Apache Hadoop High Availability
Also available as:
PDF
loading table of contents...

Keeping Track of Logs

Each master cluster RegionServer has its own znode in the replication znodes hierarchy. It contains one znode per peer cluster. For example, if there are 5 slave clusters, 5 znodes are created, and each of these contain a queue of WALs to process. Each of these queues tracks the WALs created by that RegionServer, but they can differ in size. For example, if one slave cluster becomes unavailable for some time, the WALs should not be deleted. They need to stay in the queue while the others are processed. See RegionServer Failover for an example.

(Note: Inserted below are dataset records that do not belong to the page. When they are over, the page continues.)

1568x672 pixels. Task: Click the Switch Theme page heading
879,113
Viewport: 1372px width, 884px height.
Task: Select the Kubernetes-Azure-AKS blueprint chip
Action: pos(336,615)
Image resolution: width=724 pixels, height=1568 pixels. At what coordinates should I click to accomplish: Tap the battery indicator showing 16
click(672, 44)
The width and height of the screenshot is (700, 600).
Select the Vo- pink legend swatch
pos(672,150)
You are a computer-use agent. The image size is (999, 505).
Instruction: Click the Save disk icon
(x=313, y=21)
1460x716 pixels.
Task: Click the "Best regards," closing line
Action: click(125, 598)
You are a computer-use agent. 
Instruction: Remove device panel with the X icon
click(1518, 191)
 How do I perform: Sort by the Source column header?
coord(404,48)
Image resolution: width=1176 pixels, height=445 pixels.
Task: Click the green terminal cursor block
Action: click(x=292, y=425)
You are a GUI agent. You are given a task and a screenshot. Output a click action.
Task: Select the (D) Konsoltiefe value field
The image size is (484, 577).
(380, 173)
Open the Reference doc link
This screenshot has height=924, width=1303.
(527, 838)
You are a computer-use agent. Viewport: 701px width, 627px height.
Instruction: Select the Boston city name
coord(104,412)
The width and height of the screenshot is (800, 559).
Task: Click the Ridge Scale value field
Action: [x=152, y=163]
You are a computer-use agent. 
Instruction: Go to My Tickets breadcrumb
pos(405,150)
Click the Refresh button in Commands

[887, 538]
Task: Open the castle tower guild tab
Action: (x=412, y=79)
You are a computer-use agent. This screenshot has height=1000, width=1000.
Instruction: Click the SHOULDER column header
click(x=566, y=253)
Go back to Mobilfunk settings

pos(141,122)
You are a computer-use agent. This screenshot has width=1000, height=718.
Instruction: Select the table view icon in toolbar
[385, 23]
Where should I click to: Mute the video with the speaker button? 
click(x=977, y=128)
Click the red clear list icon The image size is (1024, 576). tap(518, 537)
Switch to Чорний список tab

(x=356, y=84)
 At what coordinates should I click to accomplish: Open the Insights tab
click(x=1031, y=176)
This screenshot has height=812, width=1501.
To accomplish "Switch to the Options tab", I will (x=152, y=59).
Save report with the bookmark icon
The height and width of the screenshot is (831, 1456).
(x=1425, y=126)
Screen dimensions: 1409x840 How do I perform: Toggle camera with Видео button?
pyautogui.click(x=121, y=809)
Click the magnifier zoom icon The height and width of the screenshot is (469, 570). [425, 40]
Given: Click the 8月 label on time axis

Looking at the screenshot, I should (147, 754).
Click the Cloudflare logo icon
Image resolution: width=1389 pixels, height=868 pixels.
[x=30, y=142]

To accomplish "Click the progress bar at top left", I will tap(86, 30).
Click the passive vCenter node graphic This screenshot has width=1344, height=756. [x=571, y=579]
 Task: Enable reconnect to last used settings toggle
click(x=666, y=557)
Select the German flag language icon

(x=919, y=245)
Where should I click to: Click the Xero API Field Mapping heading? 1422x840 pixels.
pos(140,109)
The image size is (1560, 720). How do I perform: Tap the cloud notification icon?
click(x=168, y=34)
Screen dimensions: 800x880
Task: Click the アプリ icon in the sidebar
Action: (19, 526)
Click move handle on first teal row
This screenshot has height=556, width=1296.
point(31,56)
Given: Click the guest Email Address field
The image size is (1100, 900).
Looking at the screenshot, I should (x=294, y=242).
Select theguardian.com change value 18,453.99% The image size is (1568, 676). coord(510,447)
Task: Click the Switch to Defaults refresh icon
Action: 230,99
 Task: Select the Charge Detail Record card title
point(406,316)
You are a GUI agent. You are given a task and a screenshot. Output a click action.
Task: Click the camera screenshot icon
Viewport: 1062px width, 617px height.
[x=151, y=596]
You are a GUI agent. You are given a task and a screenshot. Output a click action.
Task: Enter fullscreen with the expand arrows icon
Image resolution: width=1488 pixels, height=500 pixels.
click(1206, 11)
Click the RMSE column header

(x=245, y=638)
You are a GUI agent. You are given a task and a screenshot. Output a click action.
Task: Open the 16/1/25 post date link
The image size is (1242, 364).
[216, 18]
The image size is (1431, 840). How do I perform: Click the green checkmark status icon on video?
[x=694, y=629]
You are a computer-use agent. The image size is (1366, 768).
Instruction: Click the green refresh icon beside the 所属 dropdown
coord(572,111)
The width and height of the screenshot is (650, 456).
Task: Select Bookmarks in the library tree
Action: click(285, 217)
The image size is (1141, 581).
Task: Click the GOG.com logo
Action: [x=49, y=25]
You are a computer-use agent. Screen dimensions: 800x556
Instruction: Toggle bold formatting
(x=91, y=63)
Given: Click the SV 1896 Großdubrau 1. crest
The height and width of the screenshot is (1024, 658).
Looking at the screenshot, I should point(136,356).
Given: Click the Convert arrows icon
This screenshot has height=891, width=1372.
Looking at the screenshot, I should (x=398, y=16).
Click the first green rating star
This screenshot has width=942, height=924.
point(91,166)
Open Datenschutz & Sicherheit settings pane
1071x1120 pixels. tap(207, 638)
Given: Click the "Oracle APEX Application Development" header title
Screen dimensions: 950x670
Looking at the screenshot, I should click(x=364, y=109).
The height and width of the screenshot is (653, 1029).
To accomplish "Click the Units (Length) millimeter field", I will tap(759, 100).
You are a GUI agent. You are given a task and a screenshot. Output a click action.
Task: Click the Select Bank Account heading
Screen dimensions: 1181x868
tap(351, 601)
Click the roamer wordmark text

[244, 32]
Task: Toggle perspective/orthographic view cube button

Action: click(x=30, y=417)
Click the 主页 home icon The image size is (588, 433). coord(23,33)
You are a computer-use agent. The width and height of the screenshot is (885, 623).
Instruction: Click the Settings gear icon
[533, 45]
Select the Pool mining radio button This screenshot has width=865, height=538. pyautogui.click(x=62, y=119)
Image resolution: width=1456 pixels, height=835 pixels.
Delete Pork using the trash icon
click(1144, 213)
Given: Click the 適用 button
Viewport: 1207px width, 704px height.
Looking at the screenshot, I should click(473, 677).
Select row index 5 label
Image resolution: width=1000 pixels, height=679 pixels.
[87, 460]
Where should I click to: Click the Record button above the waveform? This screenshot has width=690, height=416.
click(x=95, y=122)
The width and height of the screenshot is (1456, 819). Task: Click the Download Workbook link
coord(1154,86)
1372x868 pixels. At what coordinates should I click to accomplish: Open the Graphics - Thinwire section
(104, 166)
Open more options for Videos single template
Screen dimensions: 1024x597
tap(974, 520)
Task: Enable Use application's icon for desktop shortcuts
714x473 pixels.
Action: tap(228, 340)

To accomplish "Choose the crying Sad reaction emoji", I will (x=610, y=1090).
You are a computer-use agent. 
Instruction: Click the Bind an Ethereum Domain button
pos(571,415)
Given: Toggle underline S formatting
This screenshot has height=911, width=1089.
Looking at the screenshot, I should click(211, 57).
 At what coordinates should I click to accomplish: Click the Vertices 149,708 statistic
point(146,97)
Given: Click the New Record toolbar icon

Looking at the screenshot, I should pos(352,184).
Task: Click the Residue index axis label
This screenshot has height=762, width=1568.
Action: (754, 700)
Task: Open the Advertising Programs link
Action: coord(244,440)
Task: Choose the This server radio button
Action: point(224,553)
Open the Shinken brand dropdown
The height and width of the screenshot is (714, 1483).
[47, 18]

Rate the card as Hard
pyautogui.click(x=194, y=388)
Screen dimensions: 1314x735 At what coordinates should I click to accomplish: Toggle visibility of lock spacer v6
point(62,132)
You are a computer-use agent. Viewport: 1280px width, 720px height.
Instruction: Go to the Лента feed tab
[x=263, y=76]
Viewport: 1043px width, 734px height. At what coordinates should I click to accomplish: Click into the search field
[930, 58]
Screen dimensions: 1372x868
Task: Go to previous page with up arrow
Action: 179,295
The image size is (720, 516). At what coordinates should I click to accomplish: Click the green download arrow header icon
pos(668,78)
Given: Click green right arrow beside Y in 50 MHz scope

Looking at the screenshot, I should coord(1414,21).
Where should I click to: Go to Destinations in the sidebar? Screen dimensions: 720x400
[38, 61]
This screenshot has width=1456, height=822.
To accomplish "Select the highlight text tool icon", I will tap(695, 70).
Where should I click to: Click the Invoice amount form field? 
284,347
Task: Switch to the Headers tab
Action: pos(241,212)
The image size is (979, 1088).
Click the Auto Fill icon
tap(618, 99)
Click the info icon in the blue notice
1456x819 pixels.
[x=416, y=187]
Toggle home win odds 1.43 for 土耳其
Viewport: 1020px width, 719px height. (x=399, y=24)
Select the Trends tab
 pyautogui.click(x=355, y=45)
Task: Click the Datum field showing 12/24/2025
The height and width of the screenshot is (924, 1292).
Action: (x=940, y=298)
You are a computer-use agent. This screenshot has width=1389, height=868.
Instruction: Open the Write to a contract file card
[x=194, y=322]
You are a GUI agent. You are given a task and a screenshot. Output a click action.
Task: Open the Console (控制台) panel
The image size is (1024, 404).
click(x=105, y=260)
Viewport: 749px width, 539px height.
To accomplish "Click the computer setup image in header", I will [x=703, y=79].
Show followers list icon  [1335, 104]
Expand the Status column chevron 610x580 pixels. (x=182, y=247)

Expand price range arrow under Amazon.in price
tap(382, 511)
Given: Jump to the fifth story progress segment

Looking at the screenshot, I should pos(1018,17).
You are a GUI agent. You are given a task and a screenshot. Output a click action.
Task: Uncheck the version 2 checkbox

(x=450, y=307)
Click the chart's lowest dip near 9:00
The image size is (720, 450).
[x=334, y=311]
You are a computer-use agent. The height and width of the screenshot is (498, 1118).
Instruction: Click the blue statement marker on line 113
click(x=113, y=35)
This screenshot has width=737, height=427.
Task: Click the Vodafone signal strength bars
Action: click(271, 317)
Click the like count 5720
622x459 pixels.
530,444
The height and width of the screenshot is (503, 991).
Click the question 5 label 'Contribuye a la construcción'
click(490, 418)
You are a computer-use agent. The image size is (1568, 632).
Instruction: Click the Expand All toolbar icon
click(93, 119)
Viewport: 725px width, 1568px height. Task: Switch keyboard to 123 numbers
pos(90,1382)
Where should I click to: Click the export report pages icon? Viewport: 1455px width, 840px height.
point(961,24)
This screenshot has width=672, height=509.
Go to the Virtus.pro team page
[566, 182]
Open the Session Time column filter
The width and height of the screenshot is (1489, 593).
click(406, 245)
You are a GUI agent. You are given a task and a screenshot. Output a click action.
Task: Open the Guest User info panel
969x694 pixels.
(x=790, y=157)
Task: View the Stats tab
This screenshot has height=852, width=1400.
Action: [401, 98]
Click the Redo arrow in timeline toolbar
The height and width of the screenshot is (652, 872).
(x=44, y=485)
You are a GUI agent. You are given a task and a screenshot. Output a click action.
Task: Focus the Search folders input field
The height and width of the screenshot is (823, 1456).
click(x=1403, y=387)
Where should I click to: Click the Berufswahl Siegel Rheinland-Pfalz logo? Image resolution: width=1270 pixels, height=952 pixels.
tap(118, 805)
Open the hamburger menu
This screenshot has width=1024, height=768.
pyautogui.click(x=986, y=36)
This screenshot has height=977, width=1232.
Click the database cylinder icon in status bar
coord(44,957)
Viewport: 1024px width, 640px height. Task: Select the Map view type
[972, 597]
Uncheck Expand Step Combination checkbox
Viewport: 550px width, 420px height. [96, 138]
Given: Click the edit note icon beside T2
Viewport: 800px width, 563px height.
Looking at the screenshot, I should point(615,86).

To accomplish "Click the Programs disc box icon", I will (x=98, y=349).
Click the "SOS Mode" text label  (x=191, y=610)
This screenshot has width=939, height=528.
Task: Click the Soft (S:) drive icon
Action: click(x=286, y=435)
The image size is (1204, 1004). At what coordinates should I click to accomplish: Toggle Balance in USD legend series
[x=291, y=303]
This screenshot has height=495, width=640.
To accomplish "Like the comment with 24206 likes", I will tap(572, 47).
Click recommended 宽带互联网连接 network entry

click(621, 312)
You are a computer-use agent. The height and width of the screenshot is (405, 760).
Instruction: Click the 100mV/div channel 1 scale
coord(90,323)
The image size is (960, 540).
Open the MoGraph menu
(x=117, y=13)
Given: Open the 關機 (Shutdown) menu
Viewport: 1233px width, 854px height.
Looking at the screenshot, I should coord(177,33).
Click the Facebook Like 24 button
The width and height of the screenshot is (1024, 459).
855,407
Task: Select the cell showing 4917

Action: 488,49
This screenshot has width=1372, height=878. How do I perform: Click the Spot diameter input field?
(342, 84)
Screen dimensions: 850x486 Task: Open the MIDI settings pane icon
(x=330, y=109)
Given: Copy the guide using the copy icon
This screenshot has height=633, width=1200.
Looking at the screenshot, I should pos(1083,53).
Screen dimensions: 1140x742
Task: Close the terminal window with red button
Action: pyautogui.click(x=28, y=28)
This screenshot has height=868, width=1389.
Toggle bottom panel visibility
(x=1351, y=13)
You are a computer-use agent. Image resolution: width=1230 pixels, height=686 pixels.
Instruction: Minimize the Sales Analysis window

When a source is instantiated, it contains the current WAL that the RegionServer is writing to. During log rolling, the new file is added to the queue of each slave cluster znode just before it is made available. This ensures that all the sources are aware that a new log exists before the RegionServer is able to append edits into it. However, this operation is now more expensive. The queue items are discarded when the replication thread cannot read more entries from a file because it reached the end of the last block and there are other files in the queue. This means that if a source is up to date and replicates from the log that the RegionServer writes to, reading up to the end of the current file does not delete the item in the queue.

A log can be archived if it is no longer used or if the number of logs exceeds the hbase.regionserver.maxlogs setting because the insertion rate is faster than regions are flushed. When a log is archived, the source threads are notified that the path for that log changed. If a particular source has already finished with an archived log, it ignores the message. If the log is in the queue, the path is updated in memory. If the log is currently being replicated, the change is done atomically so that the reader does not attempt to open the file when it has already been moved. Because moving a file is a NameNode operation, if the reader is currently reading the log, it does not generate an exception.